# What to do:
An exact copy of all the data below is needed.
"""
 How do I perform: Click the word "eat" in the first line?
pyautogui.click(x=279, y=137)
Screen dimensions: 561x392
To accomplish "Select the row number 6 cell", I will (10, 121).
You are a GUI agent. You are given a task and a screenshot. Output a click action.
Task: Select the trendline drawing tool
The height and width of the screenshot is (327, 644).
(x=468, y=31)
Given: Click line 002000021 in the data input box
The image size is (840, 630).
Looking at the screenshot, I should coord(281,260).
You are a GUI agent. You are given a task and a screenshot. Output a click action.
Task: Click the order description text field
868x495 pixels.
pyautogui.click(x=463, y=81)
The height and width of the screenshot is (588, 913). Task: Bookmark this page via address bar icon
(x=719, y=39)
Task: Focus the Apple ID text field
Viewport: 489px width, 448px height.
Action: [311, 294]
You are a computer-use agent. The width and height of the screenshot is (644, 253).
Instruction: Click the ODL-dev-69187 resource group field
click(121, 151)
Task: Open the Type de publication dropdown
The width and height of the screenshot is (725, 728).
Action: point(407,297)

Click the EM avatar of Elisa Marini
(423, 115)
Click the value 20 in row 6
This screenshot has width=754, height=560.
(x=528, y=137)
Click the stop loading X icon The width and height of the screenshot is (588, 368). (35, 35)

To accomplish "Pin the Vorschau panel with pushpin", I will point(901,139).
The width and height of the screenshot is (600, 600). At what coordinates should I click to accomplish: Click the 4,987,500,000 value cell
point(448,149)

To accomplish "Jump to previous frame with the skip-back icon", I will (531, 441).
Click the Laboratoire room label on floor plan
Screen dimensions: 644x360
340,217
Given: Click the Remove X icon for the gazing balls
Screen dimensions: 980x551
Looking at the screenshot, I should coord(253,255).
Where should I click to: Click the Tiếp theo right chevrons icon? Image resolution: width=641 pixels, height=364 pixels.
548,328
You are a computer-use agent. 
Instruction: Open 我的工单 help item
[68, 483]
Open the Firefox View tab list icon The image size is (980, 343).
"""
# Exercise answer:
 How do I perform: Click the word "eat" in the first line?
pyautogui.click(x=279, y=137)
Screen dimensions: 561x392
To accomplish "Select the row number 6 cell", I will (10, 121).
You are a GUI agent. You are given a task and a screenshot. Output a click action.
Task: Select the trendline drawing tool
The height and width of the screenshot is (327, 644).
(x=468, y=31)
Given: Click line 002000021 in the data input box
The image size is (840, 630).
Looking at the screenshot, I should coord(281,260).
You are a GUI agent. You are given a task and a screenshot. Output a click action.
Task: Click the order description text field
868x495 pixels.
pyautogui.click(x=463, y=81)
The height and width of the screenshot is (588, 913). Task: Bookmark this page via address bar icon
(x=719, y=39)
Task: Focus the Apple ID text field
Viewport: 489px width, 448px height.
Action: [311, 294]
You are a computer-use agent. The width and height of the screenshot is (644, 253).
Instruction: Click the ODL-dev-69187 resource group field
click(121, 151)
Task: Open the Type de publication dropdown
The width and height of the screenshot is (725, 728).
Action: point(407,297)

Click the EM avatar of Elisa Marini
(423, 115)
Click the value 20 in row 6
This screenshot has width=754, height=560.
(x=528, y=137)
Click the stop loading X icon The width and height of the screenshot is (588, 368). (35, 35)

To accomplish "Pin the Vorschau panel with pushpin", I will point(901,139).
The width and height of the screenshot is (600, 600). At what coordinates should I click to accomplish: Click the 4,987,500,000 value cell
point(448,149)

To accomplish "Jump to previous frame with the skip-back icon", I will (531, 441).
Click the Laboratoire room label on floor plan
Screen dimensions: 644x360
340,217
Given: Click the Remove X icon for the gazing balls
Screen dimensions: 980x551
Looking at the screenshot, I should coord(253,255).
Where should I click to: Click the Tiếp theo right chevrons icon? Image resolution: width=641 pixels, height=364 pixels.
548,328
You are a computer-use agent. 
Instruction: Open 我的工单 help item
[68, 483]
Open the Firefox View tab list icon The image size is (980, 343).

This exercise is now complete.